--- Your instructions ---
Reproduce the line that holds "Given: Open the emoji picker smiley icon" together with all the lines after it up to the end of the entries.

- - - - - - -

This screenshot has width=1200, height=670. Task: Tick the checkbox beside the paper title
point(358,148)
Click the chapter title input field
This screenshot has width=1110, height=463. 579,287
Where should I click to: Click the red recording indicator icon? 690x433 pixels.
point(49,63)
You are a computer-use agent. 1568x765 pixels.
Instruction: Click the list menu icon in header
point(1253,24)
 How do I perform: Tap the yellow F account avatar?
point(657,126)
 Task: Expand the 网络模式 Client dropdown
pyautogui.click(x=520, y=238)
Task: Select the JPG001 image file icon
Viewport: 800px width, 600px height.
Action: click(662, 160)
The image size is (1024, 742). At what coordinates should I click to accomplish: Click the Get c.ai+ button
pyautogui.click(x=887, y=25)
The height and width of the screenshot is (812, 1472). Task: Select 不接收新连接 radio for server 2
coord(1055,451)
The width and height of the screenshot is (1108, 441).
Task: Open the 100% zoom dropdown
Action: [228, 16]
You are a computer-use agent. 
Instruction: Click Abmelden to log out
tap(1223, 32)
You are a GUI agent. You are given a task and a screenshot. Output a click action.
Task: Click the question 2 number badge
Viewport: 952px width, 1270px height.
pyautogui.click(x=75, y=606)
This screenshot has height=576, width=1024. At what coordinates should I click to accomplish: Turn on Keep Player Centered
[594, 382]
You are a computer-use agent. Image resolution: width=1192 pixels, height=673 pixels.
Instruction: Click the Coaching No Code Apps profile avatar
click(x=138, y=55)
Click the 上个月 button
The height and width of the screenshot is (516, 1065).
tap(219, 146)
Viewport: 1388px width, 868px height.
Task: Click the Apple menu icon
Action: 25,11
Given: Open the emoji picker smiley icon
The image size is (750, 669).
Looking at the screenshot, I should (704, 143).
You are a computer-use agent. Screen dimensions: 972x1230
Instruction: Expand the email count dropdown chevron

- - - - - - -

--- Output for this task ---
Given: Open the emoji picker smiley icon
The image size is (750, 669).
Looking at the screenshot, I should (704, 143).
You are a computer-use agent. Screen dimensions: 972x1230
Instruction: Expand the email count dropdown chevron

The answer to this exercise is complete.